67. Transubstantiation
is nature's act in transubstantiated things stripped of their old forms
and clothed in new ones.
68. Alteration
is a form arising in altered things.
69. Infinity
is a form with an infinite act removed from all that is finite.
70. Deception
is a positive habit of the deceiver and a privative habit of the deceived.
71. Honor
is an active habit in the one who gives it and a passive habit in the one
receiving it.
72. Capacity
is a form enabling capacious things to receive and contain what is supplied
to them.
73. Existence
is a form with which existing things are what they are. Agency is a form
which moves an existing thing toward its goal.
74. Comprehension
is a likeness of infinity, and apprehension is a likeness of finiteness.
75. Heuristics
is a form with which the intellect discovers its discoveries.
76. Likeness
is a form with which the assimilator assimilates the assimilated.
77. The
antecedent form is the one which causes the consequent, and the consequent
is the subject in which the antecedent reposes.
78. The
power is the form with which the intellect attains its object; the object
is the subject in which the intellect reposes; the act is the connection
of the power to the object.
79. Generation
in creatures is a form with which agents cause new forms.

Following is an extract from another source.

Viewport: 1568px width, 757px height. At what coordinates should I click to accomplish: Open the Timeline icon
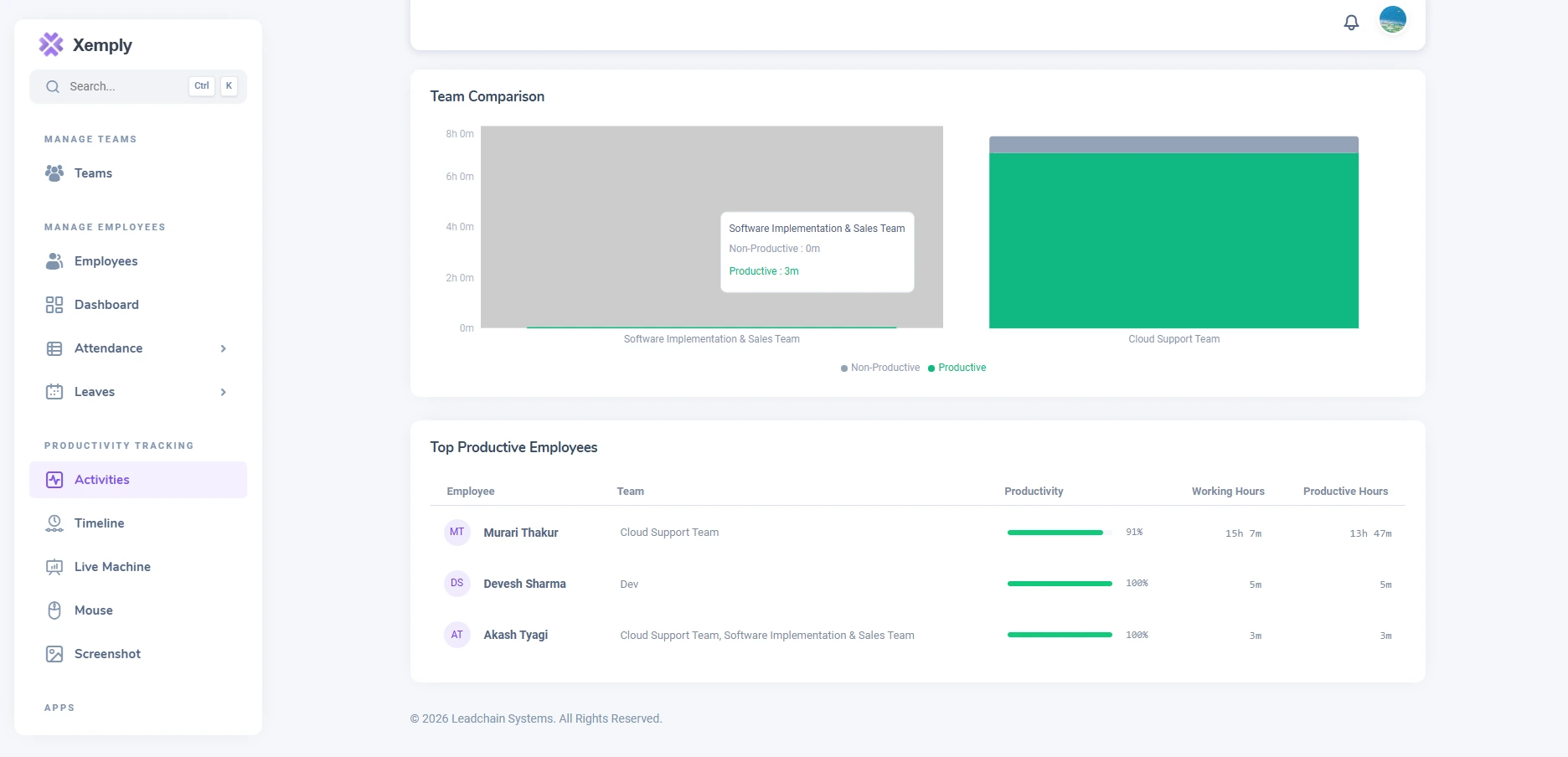[x=54, y=523]
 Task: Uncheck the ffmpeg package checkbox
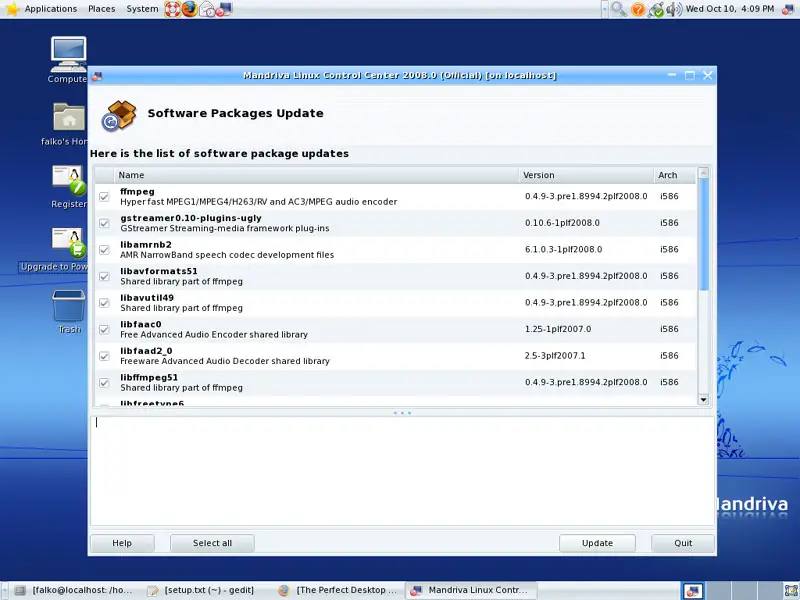pyautogui.click(x=104, y=196)
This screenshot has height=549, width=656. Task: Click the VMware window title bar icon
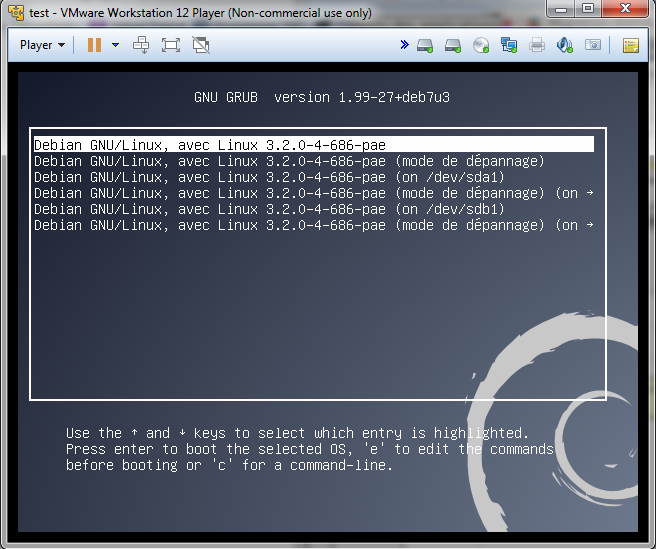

Corruption is
a form with which corrupting agents deprive old forms. Privation is the
medium between generation and corruption.
80. Theology
is the science which speaks of God.
81. Philosophy
is a subject through which the intellect reaches out to all sciences.
82. Geometry
is an art invented for measuring lines, angles and figures.
83. Astronomy
is the art with which astronomers know the virtues and movements effected
by Heaven in things below.
84. Arithmetic
is an art invented for counting many units.
85. Music
is an art invented for coordinating many concordant voices in one song.
86. Rhetoric
is an art invented for rhetoricians to adorn and color their words.
87. Logic
is the art with which logicians find the natural conjunction between the
subject and the predicate.
88. Grammar
is an art for finding the correct way to speak and write.
89. Morality
is a habit for doing either good or evil.
90. Politics
is an art with which citizens provide for the public good of the city.
91. Law
is a regulated act in men habituated with justice.
92. Medicine
is a habit with which physicians provide for their patients' health.
93. Governance
is a form with which leaders govern their populations.
94. Military
art is a habit with which military men help leaders to maintain justice.
95. Commerce
is a habit with which traders know how to buy and sell.
96. Navigation
is an art with which sailors can navigate the seas.
97. Conscience
is a form whereby the intellect afflicts the soul for its misdeeds.
98. Preaching
is a form with which preachers instruct the people to have good morals
and to avoid bad ones.
99. Prayer
is a form with which the one praying enters into holy conversation with
God.
100.
Memory is that with which things are remembered.